Loser Extension Activity
- Grades: 3–5
About this book
1. Imagine who you would cast in the movie version of Loser. Create a poster for your movie that illustrates a scene that would show what the movie is about.
Teachers could place students in small groups to work on this project to promote discussion of the story and what message the group is trying to send through their poster. Emphasize that the students need to consider their audience when designing their poster, an audience that knows nothing about the story. Students might connect with the final scene as an illustration of what the book is about. In that scene you have the two opposing views of Zinkoff. Bounce, Andrew Orwell, and Gary Hobin who see Zinkoff as a "loser" and a bad athlete, whereas Zinkoff doesn't see himself in that light. So that represents the struggle to define yourself or to let yourself be defined by others.

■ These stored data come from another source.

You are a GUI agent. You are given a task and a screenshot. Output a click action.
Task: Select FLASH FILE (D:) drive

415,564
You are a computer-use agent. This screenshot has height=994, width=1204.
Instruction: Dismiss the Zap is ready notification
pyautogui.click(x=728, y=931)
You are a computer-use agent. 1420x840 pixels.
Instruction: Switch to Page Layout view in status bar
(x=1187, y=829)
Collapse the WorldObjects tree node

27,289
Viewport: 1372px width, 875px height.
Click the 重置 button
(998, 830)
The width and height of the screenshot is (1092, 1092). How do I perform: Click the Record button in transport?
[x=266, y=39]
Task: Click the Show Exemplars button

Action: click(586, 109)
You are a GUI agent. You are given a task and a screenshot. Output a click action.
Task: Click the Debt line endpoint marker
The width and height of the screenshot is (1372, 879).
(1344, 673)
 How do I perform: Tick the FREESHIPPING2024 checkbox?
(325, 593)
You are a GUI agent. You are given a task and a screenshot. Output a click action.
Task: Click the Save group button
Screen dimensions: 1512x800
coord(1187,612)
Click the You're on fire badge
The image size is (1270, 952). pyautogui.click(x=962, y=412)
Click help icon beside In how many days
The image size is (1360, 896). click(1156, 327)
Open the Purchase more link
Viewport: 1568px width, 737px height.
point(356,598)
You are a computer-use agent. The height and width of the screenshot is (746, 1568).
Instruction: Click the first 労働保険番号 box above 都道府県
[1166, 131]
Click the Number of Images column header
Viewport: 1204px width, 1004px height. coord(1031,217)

2. Make a list of things you remember about different teachers you've had and what was different about each grade. Does any year or teacher stand out? Why? How do you think Zinkoff would have felt if he was in your class?
All students have strong memories of their elementary school teachers. After students have created their initial lists, they can use that to help them create a longer piece of writing.
3. Make a timeline of events in Zinkoff's life in the book. Extend the timeline out to the future and guess what you think will happen to him in high school and beyond.
First Grade: Miss Meeks, loves school, loves life, wins soccer tournament.
Second Grade: Mrs. Biswell, still loves school, friends with Andrew Orwell, delivers mail, discovers the Waiting Man, has an operation.
Fourth Grade: Mr. Yalowitz, has a terrible Field Day, is starting to be called a loser.
Fifth Grade: Mrs. Shankfelder, has Hector Binns as a best friend, skips Field Day, graduates.
Sixth Grade: Middle School, tries to find Claudia in the snowstorm, refuses to be a loser.
Seventh Grade: Begins to find a group of friends who appreciate him, still loves band, and starts getting more interested in music and art.
In addition, teachers could have students make timelines of their own lives to compare and contrast with Zinkoff's.